◆ What to work on:
Rewrite the lines of material that begin at the line containing "Task: Open the Mail result title" and stop after the line containing "Action: coord(637,234)". Replace "Annual Amount" with "Monthly Amount" and leave everything else unchanged.

(Some material)
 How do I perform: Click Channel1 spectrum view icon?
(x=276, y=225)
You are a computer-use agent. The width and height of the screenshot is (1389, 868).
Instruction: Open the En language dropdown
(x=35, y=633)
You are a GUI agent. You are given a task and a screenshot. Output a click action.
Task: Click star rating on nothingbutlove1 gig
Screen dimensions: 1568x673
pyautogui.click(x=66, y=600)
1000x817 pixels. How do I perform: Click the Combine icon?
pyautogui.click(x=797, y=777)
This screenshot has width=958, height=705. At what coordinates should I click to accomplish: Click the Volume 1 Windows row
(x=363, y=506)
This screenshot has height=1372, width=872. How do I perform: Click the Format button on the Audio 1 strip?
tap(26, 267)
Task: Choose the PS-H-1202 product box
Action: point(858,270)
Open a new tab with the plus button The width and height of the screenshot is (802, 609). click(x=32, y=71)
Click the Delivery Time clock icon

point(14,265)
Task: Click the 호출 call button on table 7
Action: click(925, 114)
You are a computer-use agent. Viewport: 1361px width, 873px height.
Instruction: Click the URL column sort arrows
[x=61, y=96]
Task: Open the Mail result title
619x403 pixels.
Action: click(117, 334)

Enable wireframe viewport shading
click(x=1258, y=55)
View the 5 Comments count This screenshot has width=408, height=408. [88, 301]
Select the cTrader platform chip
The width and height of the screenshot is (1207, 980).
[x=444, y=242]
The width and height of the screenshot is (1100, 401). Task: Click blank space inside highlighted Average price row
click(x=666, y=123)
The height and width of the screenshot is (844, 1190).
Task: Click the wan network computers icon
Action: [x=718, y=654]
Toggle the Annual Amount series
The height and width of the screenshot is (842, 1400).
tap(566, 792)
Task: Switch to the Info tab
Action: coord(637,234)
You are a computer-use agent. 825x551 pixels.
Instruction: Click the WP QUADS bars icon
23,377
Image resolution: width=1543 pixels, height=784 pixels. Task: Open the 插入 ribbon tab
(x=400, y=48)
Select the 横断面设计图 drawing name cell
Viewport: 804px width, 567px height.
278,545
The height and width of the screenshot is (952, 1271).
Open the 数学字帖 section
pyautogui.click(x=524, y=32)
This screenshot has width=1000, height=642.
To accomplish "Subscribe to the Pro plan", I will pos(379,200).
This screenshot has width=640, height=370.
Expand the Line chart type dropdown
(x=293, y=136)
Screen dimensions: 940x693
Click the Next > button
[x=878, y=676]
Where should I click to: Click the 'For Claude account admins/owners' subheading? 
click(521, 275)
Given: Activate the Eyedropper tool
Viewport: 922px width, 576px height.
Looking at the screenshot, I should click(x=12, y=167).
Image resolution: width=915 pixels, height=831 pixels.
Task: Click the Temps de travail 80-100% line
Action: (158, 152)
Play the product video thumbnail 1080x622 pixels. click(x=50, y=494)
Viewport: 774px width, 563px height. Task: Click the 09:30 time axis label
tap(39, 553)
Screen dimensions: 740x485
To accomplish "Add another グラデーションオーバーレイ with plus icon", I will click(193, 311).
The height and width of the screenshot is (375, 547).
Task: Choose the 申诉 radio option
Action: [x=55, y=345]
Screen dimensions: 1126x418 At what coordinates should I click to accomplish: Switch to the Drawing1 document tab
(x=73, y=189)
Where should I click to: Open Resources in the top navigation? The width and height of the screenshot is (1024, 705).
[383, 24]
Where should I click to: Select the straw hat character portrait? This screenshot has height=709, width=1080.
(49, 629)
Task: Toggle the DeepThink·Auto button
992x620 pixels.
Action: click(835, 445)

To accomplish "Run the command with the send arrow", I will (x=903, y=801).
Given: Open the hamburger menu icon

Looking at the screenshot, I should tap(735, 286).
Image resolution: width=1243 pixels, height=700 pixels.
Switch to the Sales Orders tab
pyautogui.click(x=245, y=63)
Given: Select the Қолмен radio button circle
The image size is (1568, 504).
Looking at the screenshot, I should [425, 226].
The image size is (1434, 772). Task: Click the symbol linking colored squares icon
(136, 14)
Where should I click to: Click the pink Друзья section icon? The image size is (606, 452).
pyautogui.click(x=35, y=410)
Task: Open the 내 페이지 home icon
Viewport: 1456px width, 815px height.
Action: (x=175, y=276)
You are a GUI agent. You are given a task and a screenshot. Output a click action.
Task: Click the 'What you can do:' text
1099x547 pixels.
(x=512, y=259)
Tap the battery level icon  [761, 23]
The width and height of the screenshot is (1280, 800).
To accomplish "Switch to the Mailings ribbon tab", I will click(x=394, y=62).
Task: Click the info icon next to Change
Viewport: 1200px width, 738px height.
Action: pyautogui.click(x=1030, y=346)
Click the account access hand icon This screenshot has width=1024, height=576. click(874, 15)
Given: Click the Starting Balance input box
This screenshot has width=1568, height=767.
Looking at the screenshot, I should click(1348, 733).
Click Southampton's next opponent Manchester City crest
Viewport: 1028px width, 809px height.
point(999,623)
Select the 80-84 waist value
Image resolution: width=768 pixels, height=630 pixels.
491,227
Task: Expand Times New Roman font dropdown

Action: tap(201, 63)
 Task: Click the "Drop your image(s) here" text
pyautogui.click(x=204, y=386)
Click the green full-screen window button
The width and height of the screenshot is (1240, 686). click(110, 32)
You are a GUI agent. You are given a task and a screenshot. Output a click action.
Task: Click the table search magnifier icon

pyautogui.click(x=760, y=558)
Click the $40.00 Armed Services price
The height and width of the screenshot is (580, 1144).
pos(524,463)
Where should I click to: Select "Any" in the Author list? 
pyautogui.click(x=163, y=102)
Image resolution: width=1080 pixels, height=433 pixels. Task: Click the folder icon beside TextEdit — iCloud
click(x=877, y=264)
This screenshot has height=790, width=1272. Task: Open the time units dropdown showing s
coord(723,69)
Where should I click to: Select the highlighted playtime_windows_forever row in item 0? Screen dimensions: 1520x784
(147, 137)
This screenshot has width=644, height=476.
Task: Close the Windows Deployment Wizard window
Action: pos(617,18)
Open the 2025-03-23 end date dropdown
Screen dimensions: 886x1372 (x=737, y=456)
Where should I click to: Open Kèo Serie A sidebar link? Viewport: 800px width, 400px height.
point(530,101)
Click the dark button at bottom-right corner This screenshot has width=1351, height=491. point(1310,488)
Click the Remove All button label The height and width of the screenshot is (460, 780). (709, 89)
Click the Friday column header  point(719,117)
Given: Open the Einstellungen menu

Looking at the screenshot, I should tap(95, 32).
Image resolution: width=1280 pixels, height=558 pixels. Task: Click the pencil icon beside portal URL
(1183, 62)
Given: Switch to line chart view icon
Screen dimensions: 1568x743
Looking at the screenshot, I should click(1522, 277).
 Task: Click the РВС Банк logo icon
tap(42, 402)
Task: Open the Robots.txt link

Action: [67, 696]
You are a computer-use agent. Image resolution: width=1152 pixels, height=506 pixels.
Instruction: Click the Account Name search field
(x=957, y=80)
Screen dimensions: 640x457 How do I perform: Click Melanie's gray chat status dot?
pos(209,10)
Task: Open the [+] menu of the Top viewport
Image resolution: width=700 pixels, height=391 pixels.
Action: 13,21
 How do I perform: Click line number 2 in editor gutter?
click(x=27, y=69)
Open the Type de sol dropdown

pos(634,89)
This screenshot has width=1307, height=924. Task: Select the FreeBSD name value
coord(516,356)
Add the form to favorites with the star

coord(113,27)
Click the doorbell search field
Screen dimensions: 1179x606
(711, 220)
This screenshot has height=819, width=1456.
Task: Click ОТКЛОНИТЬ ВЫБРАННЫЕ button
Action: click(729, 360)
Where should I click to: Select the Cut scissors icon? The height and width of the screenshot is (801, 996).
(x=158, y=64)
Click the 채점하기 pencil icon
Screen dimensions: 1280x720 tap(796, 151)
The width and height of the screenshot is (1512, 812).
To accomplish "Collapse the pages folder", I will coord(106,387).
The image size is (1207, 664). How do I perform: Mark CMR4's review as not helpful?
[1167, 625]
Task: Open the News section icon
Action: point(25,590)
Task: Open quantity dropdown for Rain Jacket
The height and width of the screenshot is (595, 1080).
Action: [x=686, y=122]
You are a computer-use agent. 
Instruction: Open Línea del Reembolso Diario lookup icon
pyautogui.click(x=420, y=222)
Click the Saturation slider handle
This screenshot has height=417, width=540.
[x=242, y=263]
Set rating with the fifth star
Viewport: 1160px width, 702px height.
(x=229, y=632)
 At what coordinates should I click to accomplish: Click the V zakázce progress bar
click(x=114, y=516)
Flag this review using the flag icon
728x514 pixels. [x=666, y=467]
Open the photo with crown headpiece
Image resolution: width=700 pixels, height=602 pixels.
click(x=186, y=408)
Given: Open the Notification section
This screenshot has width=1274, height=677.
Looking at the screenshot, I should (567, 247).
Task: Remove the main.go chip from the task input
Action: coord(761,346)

◆ Result of this exercise:
Task: Open the Mail result title
619x403 pixels.
Action: click(117, 334)

Enable wireframe viewport shading
click(x=1258, y=55)
View the 5 Comments count This screenshot has width=408, height=408. [88, 301]
Select the cTrader platform chip
The width and height of the screenshot is (1207, 980).
[x=444, y=242]
The width and height of the screenshot is (1100, 401). Task: Click blank space inside highlighted Average price row
click(x=666, y=123)
The height and width of the screenshot is (844, 1190).
Task: Click the wan network computers icon
Action: [x=718, y=654]
Toggle the Monthly Amount series
The height and width of the screenshot is (842, 1400).
tap(566, 792)
Task: Switch to the Info tab
Action: coord(637,234)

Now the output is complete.